# du bist schon voll drin so im Englisch



## aus3900

Hallo Zusammen,

im Youtube habe ich ein Videoclip(wie nennt man das auf Deutsch?) gesehen.
Ich kann die Situation verstehen aber nicht hören.


Ein Monat Urlaub musst du schon vorher drin so Englisch? so habe ich gehört.

Hören Sie mal bitte ab 0:16 bis 0:19
<...>

Danke im Voraus


----------



## Demiurg

Einen Monat Urlaub und du bist schon voll drin so im Englisch.


----------



## elroy

“Im Englisch”? 

(Das Video ist in den USA nicht abrufbar.)


----------



## berndf

Moderatornotiz: Videolinks müssen vorher bei einem Moderator (in diesem Fall bei mir) angemeldet werden. Darum wurde er gelöscht.



elroy said:


> “Im Englisch”?
> 
> (Das Video ist in den USA nicht abrufbar.)


Ja, ich kann Demiurgs Transkription bestätigen.


----------



## elroy

Ist das nicht falsch?


----------



## berndf

Du hadt das Video nicht gesehen: Das war eine Konversation in der Cafeteria und keine Schularbeit oder ein akademischer Vortrag.

Du meinst sicher "Im Englischen". Das würde sich in dem Kontext etwas geschraubt anhören, wäre aber möglich.


----------



## elroy

Ich hätte “im Englisch” für gänzlich falsch gehalten, abgesehen vom Register. Es ging mir nicht um einen Ersatz, sondern um den Ausdruck an sich.


----------



## Kajjo

Demiurg said:


> Einen Monat Urlaub und du bist schon voll drin so im Englisch.


 Yep.



elroy said:


> Ich hätte “im Englisch” für gänzlich falsch gehalten, abgesehen vom Register.


Ich glaube, das klingt für uns ausreichend natürlich, weil wir "Englisch" da eher als Schulfach oder als Lernziel sehen und nicht als die Sprache an sich.

**ZU BEARBEITEN**:
1: Gib aus der Diskussion über „im Englisch“ alles von „Ist das nicht“ bis hinunter zu „wäre aber möglich.“ wortgetreu wieder.
2: Schreibe die Diskussion über „im Englisch“ im Anschluss an ihren letzten Satz weiter.

**DATENAUSZUG**:

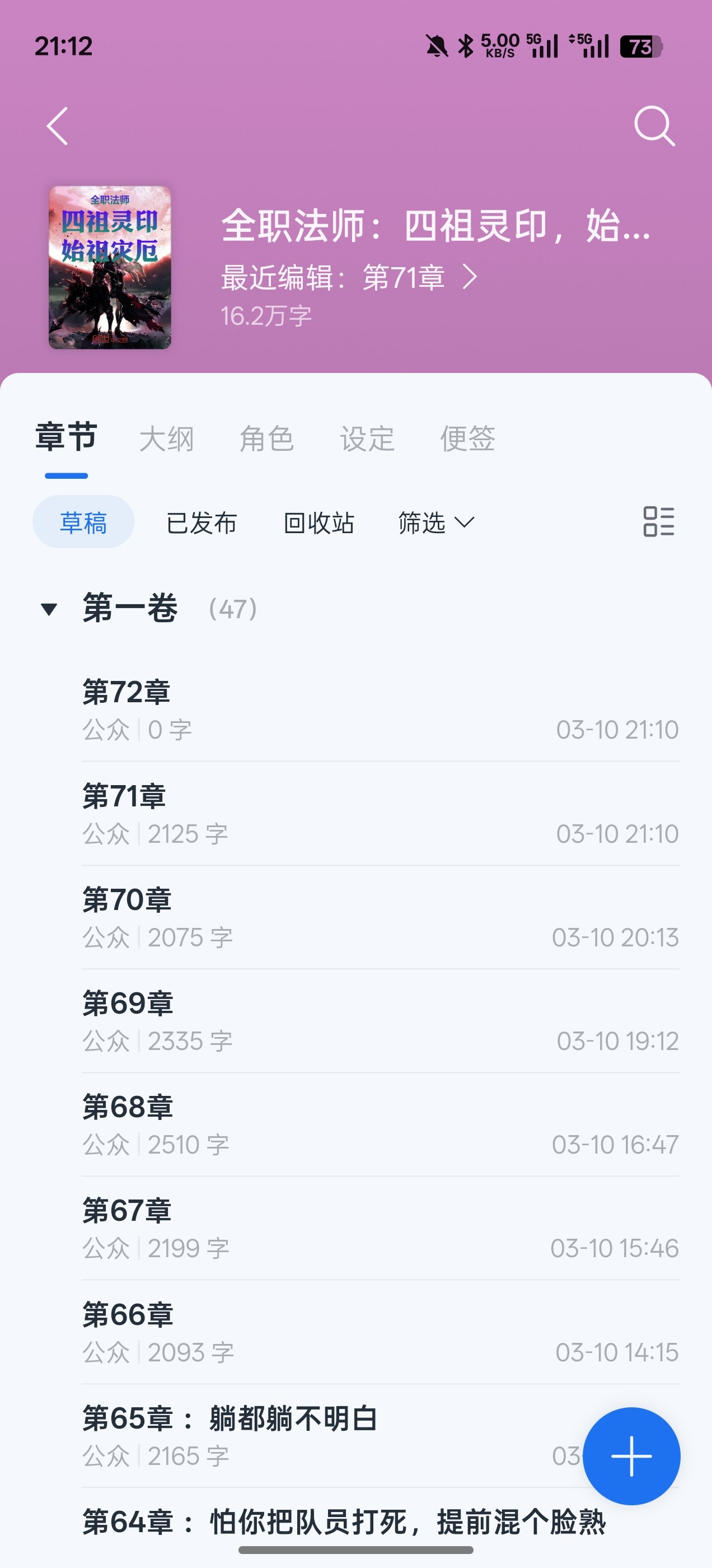Toggle the list layout view icon
Viewport: 712px width, 1568px height.
658,522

**SCHRIFTLICHE ANTWORTEN**:
1:
Ist das nicht falsch?


----------



## berndf

Du hadt das Video nicht gesehen: Das war eine Konversation in der Cafeteria und keine Schularbeit oder ein akademischer Vortrag.

Du meinst sicher "Im Englischen". Das würde sich in dem Kontext etwas geschraubt anhören, wäre aber möglich.

2:
----------



## elroy

Kajjo said:


> als Schulfach oder als Lernziel


 Aber dann würde ich „in Englisch“ sagen, ohne Artikel.

Man sagt ja auch „Ich habe eine 2 in Mathe“, nicht „in der Mathe“, oder?


----------



## Kajjo

Ja, ich würde es auch nicht so sagen.


----------



## Frieder

Stell dir "das Englisch" einfach als etwas vor, in das du eintauchst. Einen Monat Urlaub und du bist schon voll drin im Englisch. _Full immersion_ sozusagen .


----------



## elroy

Frieder said:


> Stell dir "das Englisch" einfach als etwas vor, in das du eintauchst.


 Kann ich nicht. Ich würde "ins Englische" oder "in Englisch" eintauchen, aber nicht "ins Englisch". Das hört sich für meine nicht-muttersprachlichen Ohren einfach nicht deutsch an.


----------



## berndf

Es gibt "das Englische" als substantiviertes Adjektiv aber auch "das English" als Substantiv.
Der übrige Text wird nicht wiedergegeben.